(Extracted data entries)
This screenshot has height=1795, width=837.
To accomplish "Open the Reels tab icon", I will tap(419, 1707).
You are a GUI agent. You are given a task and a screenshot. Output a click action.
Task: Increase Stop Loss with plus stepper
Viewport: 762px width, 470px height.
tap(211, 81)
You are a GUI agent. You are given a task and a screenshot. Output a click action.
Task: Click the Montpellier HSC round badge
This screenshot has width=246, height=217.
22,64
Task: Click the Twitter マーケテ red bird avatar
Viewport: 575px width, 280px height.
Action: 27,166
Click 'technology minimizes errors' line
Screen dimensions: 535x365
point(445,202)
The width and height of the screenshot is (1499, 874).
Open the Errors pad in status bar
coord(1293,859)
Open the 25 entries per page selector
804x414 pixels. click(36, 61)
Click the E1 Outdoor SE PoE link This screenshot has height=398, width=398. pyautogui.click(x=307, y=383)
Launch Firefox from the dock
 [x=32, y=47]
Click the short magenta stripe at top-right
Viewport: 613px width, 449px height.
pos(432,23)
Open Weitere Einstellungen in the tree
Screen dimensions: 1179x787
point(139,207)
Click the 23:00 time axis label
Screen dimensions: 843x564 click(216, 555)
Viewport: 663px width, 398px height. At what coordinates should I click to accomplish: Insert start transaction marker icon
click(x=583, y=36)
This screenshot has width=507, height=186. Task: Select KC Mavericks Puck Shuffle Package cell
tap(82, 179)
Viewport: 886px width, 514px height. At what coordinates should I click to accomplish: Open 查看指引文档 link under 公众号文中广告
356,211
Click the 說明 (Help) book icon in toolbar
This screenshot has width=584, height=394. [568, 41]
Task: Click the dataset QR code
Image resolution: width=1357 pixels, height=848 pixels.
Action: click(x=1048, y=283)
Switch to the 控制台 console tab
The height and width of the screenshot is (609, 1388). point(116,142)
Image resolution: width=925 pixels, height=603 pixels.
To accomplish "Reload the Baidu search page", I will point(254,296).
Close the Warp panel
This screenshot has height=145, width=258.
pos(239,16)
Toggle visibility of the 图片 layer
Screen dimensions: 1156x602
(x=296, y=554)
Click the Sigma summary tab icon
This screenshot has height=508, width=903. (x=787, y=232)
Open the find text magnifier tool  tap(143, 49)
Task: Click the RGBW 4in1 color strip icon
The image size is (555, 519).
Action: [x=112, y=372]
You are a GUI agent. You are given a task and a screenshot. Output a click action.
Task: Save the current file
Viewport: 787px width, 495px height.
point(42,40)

-- Aim --
Quote verbatim the lines between the line containing "The width and" and the line containing "point(139,207)", inclusive.

-- Correct response --
The width and height of the screenshot is (1499, 874).
Open the Errors pad in status bar
coord(1293,859)
Open the 25 entries per page selector
804x414 pixels. click(36, 61)
Click the E1 Outdoor SE PoE link This screenshot has height=398, width=398. pyautogui.click(x=307, y=383)
Launch Firefox from the dock
 [x=32, y=47]
Click the short magenta stripe at top-right
Viewport: 613px width, 449px height.
pos(432,23)
Open Weitere Einstellungen in the tree
Screen dimensions: 1179x787
point(139,207)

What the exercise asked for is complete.